Among Clare’s newfound sisters are Cristiana (Carlotta Natoli), whose motherhood experience is heavily linked to the stories of Mary and Jesus, and gray-haired Balvina (Paola Tiziana Cruciani), who that health issues will present special challenges and opportunities for the Clear. Her healing gifts may be focused and purposeful, but sometimes things just happen, and it surprises her as much as anyone. “Did I do a miracle?” she asked after escaping an accident that would be fatal to almost any normal person.
Before long, Clare became “Rome’s talker” with her plea to the Vatican to recognize her orders on the same basis as Francis’s. The Pope’s emissary, Cardinal Ugolino (a great Luigi Lo Cascio) affirms that “no woman can set an example for anyone”. He ramps up comic conflict when he’s back, having been promoted to pope (he’s Gregory IX) and decked out in spring blue – an eye-catching break from the series’ subdued palette. The film consists of grays, browns and ice, with green grass providing just the other brightness.

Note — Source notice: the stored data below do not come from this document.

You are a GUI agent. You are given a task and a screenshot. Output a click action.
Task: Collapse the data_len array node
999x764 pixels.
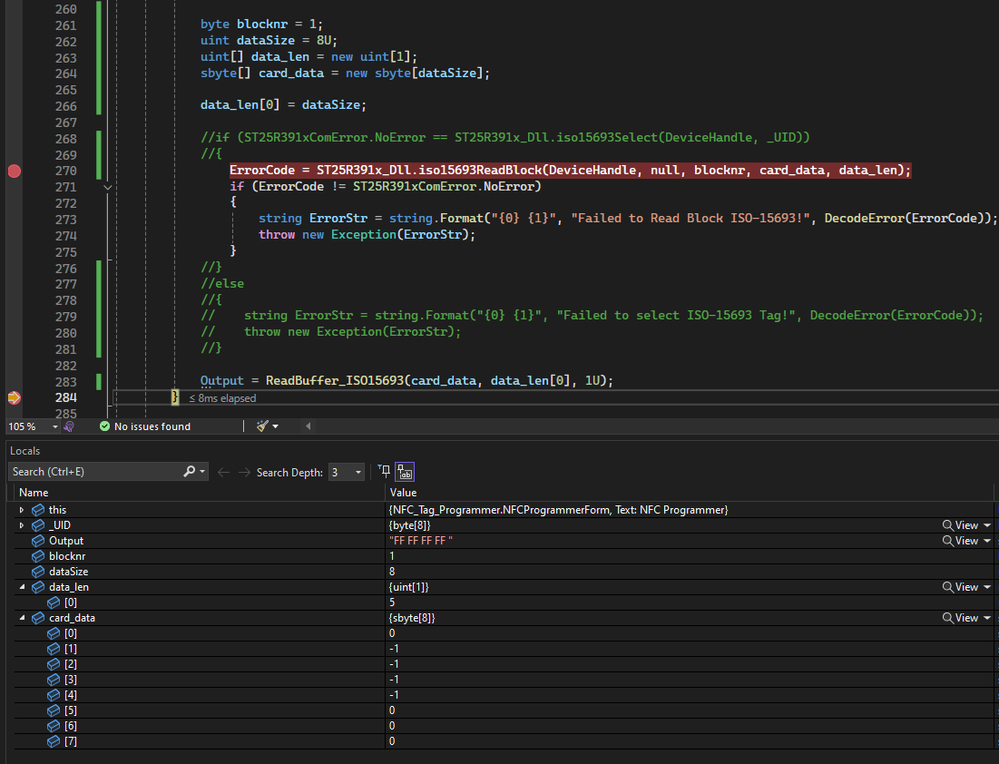(22, 587)
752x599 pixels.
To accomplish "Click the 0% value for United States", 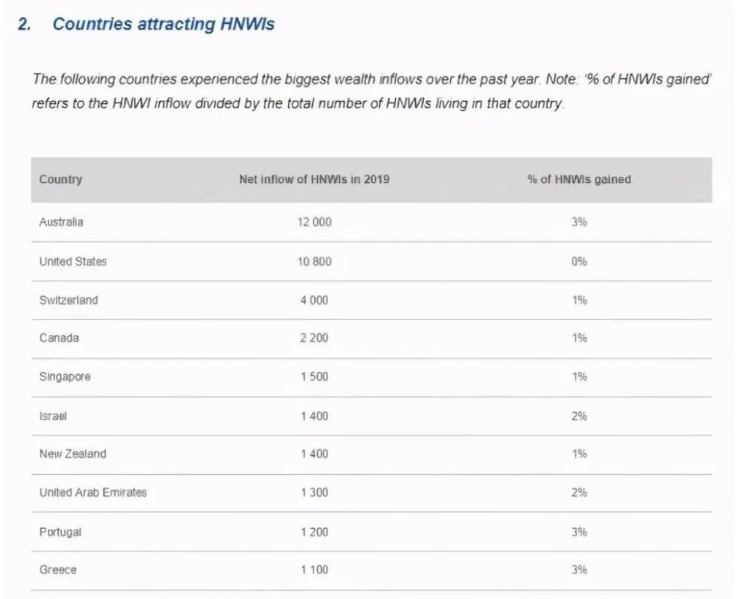I will 579,261.

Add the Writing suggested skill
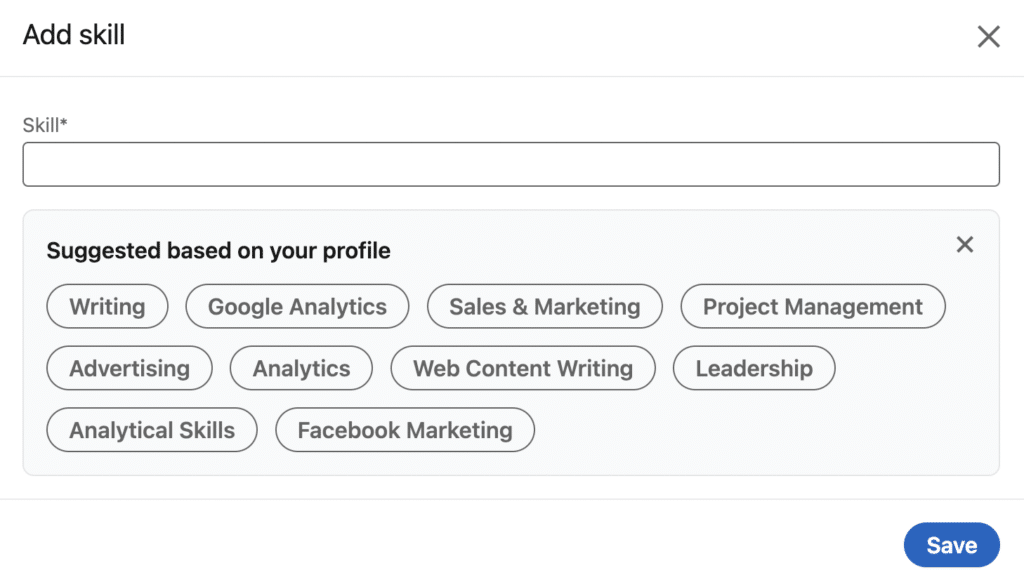[107, 307]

In this medieval musical, Nicchiarelli is interested in unexpected details, like when the miracle of an earthenware vase filled with olive oil sparks a lively dinner table conversation about food. eat, as if we were looking at a piece of the Medieval Cooking Channel. Francis also had his food-focused moment, enjoying a delicious local dish during his travels in the Holy Land.
Nicchiarelli’s view of the priestess is as pure as Paul Verhoeven’s 17th-century nun. Benedetta is erotic, but the filmmaker has fun with the tune and surpasses expectations. Share wandering, in ways that can be rewarding or confounding, but it loses its chance. This festive season, still in its infancy, has revealed some memorable portraits of rebellious women who question the structure of power. In Mazzucco’s noiseless, laser-focused performance, we find that it takes a tough cookie to become a saint.